» AIM OF THE EXERCISE: Please reproduce the material verbatim, starting with the line containing "coordinates (430, 288)." and going on through the line containing "Describe the element at coordinates (780, 836)".

» DATASET:
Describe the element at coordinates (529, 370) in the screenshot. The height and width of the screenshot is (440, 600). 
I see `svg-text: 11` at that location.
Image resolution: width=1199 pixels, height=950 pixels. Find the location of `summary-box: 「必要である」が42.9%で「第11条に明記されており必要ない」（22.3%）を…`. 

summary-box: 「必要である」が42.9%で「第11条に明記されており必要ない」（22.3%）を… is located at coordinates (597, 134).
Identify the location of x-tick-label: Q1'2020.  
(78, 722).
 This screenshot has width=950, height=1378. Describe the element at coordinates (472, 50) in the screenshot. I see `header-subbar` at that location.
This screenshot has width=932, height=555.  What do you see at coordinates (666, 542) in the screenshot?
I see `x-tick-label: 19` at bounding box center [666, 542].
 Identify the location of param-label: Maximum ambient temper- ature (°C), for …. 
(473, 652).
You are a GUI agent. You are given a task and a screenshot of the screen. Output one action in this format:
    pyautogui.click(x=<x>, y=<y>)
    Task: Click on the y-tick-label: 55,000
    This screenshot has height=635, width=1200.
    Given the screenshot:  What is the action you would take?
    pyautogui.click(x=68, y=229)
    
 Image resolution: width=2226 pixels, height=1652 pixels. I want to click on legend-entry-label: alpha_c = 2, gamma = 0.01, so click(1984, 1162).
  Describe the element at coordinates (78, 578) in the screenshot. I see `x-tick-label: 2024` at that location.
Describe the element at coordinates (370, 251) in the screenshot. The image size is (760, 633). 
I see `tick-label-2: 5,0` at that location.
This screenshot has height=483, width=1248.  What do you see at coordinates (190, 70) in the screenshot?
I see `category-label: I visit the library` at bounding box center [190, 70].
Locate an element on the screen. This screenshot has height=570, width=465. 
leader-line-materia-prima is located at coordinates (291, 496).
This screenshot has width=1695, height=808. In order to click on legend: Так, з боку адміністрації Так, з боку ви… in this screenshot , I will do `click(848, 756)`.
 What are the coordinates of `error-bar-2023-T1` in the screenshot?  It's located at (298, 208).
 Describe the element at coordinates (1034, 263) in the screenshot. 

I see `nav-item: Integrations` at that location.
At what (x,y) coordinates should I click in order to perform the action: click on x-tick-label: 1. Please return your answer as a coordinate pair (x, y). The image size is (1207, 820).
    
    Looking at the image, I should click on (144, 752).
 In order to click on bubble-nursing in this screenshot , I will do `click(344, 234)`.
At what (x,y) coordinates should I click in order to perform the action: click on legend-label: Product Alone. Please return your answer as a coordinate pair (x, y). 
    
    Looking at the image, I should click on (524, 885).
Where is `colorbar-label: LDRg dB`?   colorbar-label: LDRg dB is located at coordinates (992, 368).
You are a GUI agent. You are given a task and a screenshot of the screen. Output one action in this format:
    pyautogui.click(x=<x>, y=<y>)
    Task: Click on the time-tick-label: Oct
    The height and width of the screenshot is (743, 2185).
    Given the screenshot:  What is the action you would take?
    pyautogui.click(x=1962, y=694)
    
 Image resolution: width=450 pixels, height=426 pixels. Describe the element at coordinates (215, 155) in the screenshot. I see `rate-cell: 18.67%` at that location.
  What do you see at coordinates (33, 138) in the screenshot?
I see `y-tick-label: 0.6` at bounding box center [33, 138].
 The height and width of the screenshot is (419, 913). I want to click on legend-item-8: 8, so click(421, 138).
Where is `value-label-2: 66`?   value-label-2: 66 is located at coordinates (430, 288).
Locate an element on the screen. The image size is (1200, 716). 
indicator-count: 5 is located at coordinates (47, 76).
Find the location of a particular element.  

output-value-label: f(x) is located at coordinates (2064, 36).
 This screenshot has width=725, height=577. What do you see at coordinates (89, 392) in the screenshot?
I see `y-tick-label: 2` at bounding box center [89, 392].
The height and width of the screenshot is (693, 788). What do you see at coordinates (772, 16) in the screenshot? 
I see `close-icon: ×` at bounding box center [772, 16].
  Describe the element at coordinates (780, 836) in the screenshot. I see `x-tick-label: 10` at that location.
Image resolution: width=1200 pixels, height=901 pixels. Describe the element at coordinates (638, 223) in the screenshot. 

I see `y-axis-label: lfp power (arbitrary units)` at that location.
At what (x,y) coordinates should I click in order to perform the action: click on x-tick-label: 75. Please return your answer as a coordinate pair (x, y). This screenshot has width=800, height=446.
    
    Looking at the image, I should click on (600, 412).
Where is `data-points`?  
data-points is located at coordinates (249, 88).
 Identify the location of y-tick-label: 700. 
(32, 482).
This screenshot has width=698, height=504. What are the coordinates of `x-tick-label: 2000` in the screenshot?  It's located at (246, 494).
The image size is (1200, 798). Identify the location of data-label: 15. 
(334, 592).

» SOLUTION FOR THIS EXERCISE:
Where is `value-label-2: 66`?   value-label-2: 66 is located at coordinates (430, 288).
Locate an element on the screen. The image size is (1200, 716). 
indicator-count: 5 is located at coordinates (47, 76).
Find the location of a particular element.  

output-value-label: f(x) is located at coordinates (2064, 36).
 This screenshot has width=725, height=577. What do you see at coordinates (89, 392) in the screenshot?
I see `y-tick-label: 2` at bounding box center [89, 392].
The height and width of the screenshot is (693, 788). What do you see at coordinates (772, 16) in the screenshot? 
I see `close-icon: ×` at bounding box center [772, 16].
  Describe the element at coordinates (780, 836) in the screenshot. I see `x-tick-label: 10` at that location.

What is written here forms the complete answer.